Tool, status object, vehicle, means of transport, mobile accommodation – a truck has a thousand faces. You get different perspectives depending on the person to whom you are speaking. A driver hauling a full load up a steep Alpine gradient appreciates its power, size and spacious interior. A regional planner with responsibility for environmental issues would doubtless prefer to see more modest and more aerodynamic trucks than those currently on the roads. A child who is about to cross a busy road would perhaps prefer that there were no trucks at all.
“When we pen a new design, we consider two different types of end-users. First of all we have the customer, who usually knows exactly what he wants. To attract him to our brand, the design must express certain values and qualities. The other end-user of our products is society in general. The trucks we design operate everywhere. If people don’t like them because they look frightening or ugly, they simply won’t function in society. Which means we will have failed,” says Asok George, Chief Designer at the Volvo Design Center.
At his workplace just outside Göteborg, a dozen or so designers from all over the world work on the creation of what in truck circles are some of the most dynamic products in the world: Volvo’s fleet of heavy trucks. Designed with “a thousand faces” for almost as many different applications, these vehicles are the very epitome of functional design – design that must function in terms of both content and form. Or, to use Asok George’s terminology, “design that is self-explanatory”.
“The lid of a jar looks like the lid of a jar and is designed to be opened in a certain way. You don’t need to read an instruction manual to understand how to operate it. In the same way, the truck’s appearance must communicate what it’s intended for and how it is to be used,” he explains.
Fairly straightforward, thus far. But it all gets far more complicated when you start adding in the context in which all the world’s truck designers work. As laymen we might be tempted to picture a “designer” as something of an artistic bohemian genius whose unfettered imagination helps conjure new lines and functions out of thin air.
Nothing could be more wrong. A truck is characterised by strict restrictions regarding height, width, length and shape. For instance, departing from the typical flat-fronted design that is the norm for European trucks today is out of the question. “Our starting point is a square-edged box that is designed to transport goods. There are detailed standards governing everything from the dimensions of the wheel housings to where the lights are to be fitted and how large the windscreen must be. And of course it’s vital to make the inside as spacious and practical as possible, at the same time as the outside is made as small and slim as can be,” says Rikard Orell, Design Director at Volvo Trucks and the person who heads the design operation.

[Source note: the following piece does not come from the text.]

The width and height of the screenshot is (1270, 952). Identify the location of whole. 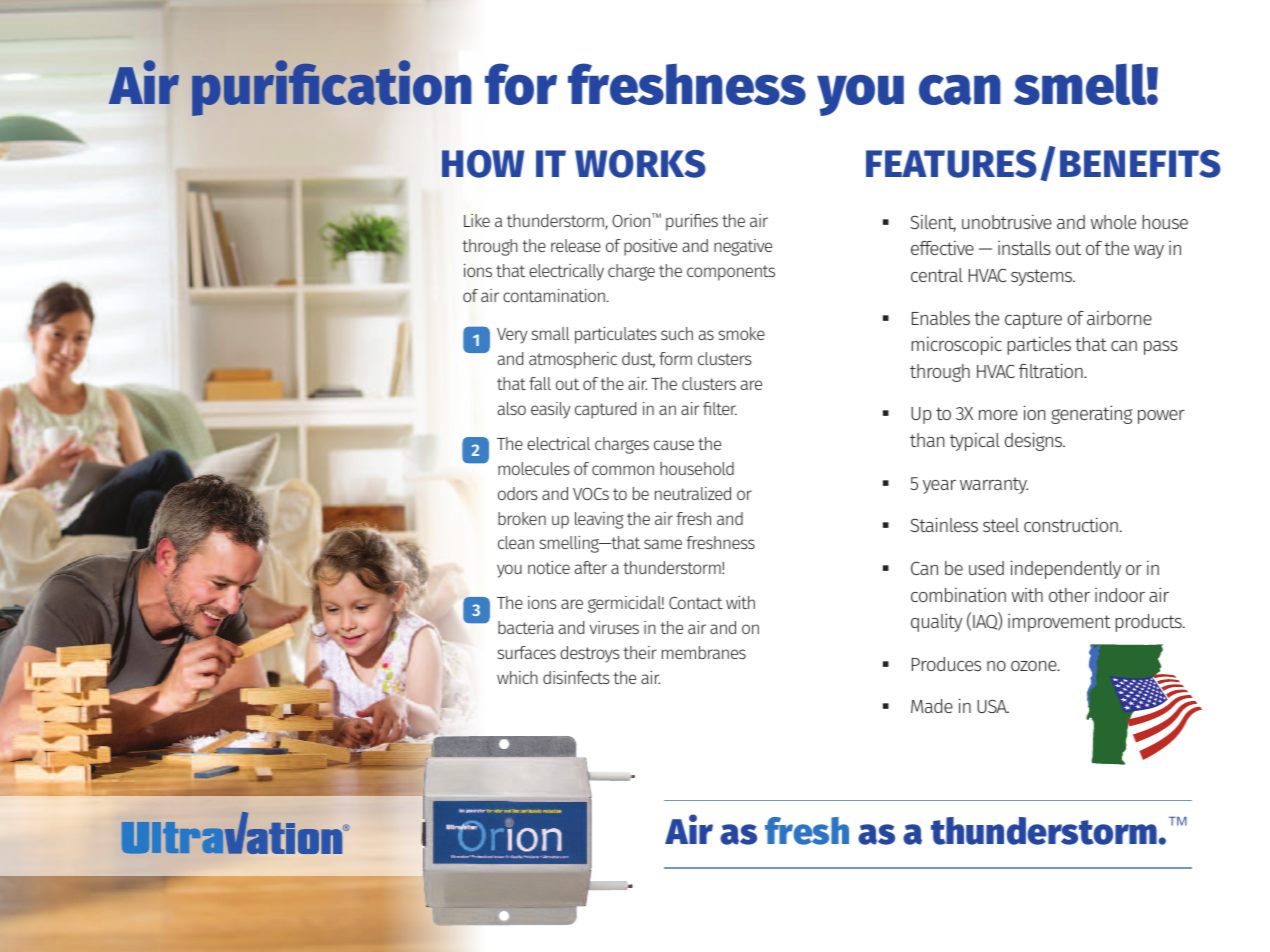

Coming as he does from car design at Volvo Cars and before that at Australian car manufacturer Holden, he admits that the firm restrictions on today’s trucks can sometimes make the truck designer’s job a bit frustrating. “You have a much freer hand when designing cars. You draw a product that may have a production run of millions, where it is often the appearance itself that ultimately attracts the customers. This means that the resources and preconditions are on an entirely different level compared with working on trucks,” he relates, at the same time as he emphasises that this firm focus on exterior design is not always a positive thing.
“The risk is that everything ends up being about traditional styling. A truck is far more complex than a car. There are major differences between the different variants and configurations and since everything is so firmly tied to the functional aspects, the work itself is much more exciting.”
In other words, even within strict limitations there can be scope for innovation. If you take a close look at a Volvo, you can accordingly see that it really does stand out from the crowd. The way the lines along the side are drawn in towards the front, the clean body panels, the rounded contours and the classic profile – everything spells design that is typical of Volvo.
“It’s all about creating something that looks like and is perceived as a Volvo. The brand is the primary area for which we have clear-cut responsibility. Our job is all about communicating Volvo’s core values – the environment, safety and quality – in the best possible way. Volvo’s design is clearly inspired by the Scandinavian environment. It is simple, clean and straightforward,” says Rikard Orell.
So from where does a professional designer draw his own inspiration? “From everywhere: architecture, cars, product design, boats, mobile homes … I have a 70 or 80 gigabyte database of pictures that I continuously update and look through,” says Asok George. He’s quiet for a few seconds, then adds: “If you can keep the end-user in your mind throughout the design process, you already have access to the best source of inspiration there is. Just imagine you’re developing the best possible tool for the world’s most professional driver, at the same time as you visualise a little child riding his tricycle in a garden – with those two images playing through your mind you can’t fail!”
For Rikard Orell it is the environmental requirements, such as fuel efficiency and alternative fuels, that will have the greatest influence on truck design of the future.
“We work ceaselessly to improve aerodynamics within the strict frameworks we are given. The focus may be on optimising the radius of a curve in a body panel, getting rid of unnecessary detail or working on the underside of the truck to improve airflow. What it isn’t about is to transform the truck into a Ferrari. After all, its job is to haul heavy loads.”